▶ SOURCE TEXT:
.....

Run Computation Tools and Submit Jobs on HGCC

Run tools on interactive node

Good practice to test your script/code

  1. Use command qlogin to login to one of the interactive computation nodes after you login to the gateway node00
  2. Check available modules/tools by command module avail
    • Load the module/tool you want to use, e.g., module load R/4.0.4
    • Check loaded modules by module list
    • Unload a software module by example command: module unload R/4.0.4
    • Unload all software modules by module purge
    • Module User Guide
  3. Write scripts using text editors like Visual Studio Code, Sublime on your local computer under mounted cluster directories

R

pdf("temp.pdf");
plot(); 
dev.off()

Python/Anaconda

EXPORT PATHONPATH=PYTHONPATH=$PYTHONPATH:/home/jyang/.local/lib/python3.5/site-packages

PLINK is a powerful and useful genetic data analysis tool to convert data format, QC, calculate MAF and HWE p-value, calculate kinship matrix, calculate top Principal Components, conduct single variant genetic association studies. Common data format is BED/BIM/FAM.

BCFTools

BCFTools is a fast tool to manipulate sorted/bgzipped/tabixed VCF files of genotype data

BEDTools

BEDTools utilities are a Swiss-army knife of tools allows one to intersect, merge, count, complement, and shuffle genomic intervals from multiple files in widely-used genomic file formats such as BAM, BED, GFF/GTF, VCF. While each individual tool is designed to do a relatively simple task (e.g., intersect two interval files), quite sophisticated analyses can be conducted by combining multiple bedtools operations on the UNIX command line.

.....

▶ MATERIAL SUPPLIED:
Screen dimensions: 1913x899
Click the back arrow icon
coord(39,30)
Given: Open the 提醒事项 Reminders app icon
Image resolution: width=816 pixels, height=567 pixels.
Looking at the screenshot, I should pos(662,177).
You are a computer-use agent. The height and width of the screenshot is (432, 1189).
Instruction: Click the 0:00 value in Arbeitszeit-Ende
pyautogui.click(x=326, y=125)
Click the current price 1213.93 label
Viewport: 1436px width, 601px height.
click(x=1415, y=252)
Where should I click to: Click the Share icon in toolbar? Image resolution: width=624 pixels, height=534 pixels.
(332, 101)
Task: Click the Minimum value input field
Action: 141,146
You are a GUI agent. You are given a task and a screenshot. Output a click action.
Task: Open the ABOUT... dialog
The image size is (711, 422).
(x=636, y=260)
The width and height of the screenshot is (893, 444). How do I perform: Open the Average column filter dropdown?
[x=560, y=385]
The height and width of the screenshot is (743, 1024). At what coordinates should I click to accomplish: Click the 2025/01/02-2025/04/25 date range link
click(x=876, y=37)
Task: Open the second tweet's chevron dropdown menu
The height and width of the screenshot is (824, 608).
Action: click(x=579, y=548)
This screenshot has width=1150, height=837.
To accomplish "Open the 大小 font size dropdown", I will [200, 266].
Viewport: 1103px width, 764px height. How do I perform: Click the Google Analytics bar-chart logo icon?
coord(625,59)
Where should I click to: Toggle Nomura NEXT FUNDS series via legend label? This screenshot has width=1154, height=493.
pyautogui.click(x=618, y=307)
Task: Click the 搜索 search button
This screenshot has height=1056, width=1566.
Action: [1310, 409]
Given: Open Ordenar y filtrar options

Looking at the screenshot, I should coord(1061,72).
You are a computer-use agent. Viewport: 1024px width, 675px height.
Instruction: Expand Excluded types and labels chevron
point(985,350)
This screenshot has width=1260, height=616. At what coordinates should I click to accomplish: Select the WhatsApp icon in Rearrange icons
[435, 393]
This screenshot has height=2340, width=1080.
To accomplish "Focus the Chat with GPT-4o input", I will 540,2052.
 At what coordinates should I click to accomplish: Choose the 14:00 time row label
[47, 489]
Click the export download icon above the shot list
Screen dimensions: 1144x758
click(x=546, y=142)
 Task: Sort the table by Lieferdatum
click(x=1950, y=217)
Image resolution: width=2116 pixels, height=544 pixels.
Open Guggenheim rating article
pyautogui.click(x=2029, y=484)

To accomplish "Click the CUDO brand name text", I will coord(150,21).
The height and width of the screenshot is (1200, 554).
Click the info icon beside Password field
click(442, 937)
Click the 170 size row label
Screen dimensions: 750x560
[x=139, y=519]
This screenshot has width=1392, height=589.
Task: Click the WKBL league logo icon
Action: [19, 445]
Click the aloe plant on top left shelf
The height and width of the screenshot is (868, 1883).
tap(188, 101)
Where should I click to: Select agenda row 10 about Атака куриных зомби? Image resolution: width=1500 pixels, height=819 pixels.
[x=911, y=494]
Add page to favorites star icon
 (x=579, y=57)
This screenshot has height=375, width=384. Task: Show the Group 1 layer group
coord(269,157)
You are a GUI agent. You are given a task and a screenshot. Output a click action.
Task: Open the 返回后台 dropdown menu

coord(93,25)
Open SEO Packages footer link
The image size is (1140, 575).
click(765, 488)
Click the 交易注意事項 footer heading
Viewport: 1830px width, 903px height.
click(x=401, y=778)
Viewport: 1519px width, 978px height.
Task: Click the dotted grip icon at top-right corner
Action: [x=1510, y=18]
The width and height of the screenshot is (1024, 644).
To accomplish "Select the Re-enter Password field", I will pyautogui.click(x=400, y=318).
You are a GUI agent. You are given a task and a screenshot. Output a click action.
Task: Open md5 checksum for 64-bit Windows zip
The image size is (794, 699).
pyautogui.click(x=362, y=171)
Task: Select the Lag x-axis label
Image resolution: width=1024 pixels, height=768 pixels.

.....

▶ REQUIRED TASKS:
1. In the HGCC computation tools text, which command logs you in to an interactive computation node after you reach the gateway node00?
2. Pick up the HGCC computation tools text after its last sentence, adding a few paragraphs in the same style.

▶ WRITTEN RESPONSES:
1. The command qlogin.

2.
Submit Jobs by qsub

Create a bash script and submit a single job

Create an example bash script by touch phase.sh and write the following commands into this file (see example shell script in /home/jyang/Scripts/Shell_Scripts/phase.sh on HGCC):

#!/bin/bash

# setup bash variables to take input argument contents
vcf_file=$1
out_prefix=$2
n_thread=$3

# print out variable contents and log message
echo vcf file direction $vcf_file
echo output file prefix $out_prefix
echo number of threads to run $n_thread

echo Phase a VCF file by eagle v2.3

# command to run the phase tool eagle
/home/jyang/local/bin/eagle --geneticMapFile=/home/jyang/lib/Eagle_v2.3.5/tables/genetic_map_hg19_withX.txt.gz \
--vcfOutFormat=z --outPrefix=${out_prefix}.Phased --numThreads ${n_thread} \
--vcf=${vcf_file} 2>&1 > ${out_prefix}.eagle.out.txt

exit
  1. This example bash script will take three input arguments and pass the input contents to variables vcf_file, out_prefix, and n_thread
  2. The cluster will only run all commands within the submitted shell script. Make sure to write your results into the hard drive.
  3. Use command echo to print out log messages or variable contents to debug and check the job status.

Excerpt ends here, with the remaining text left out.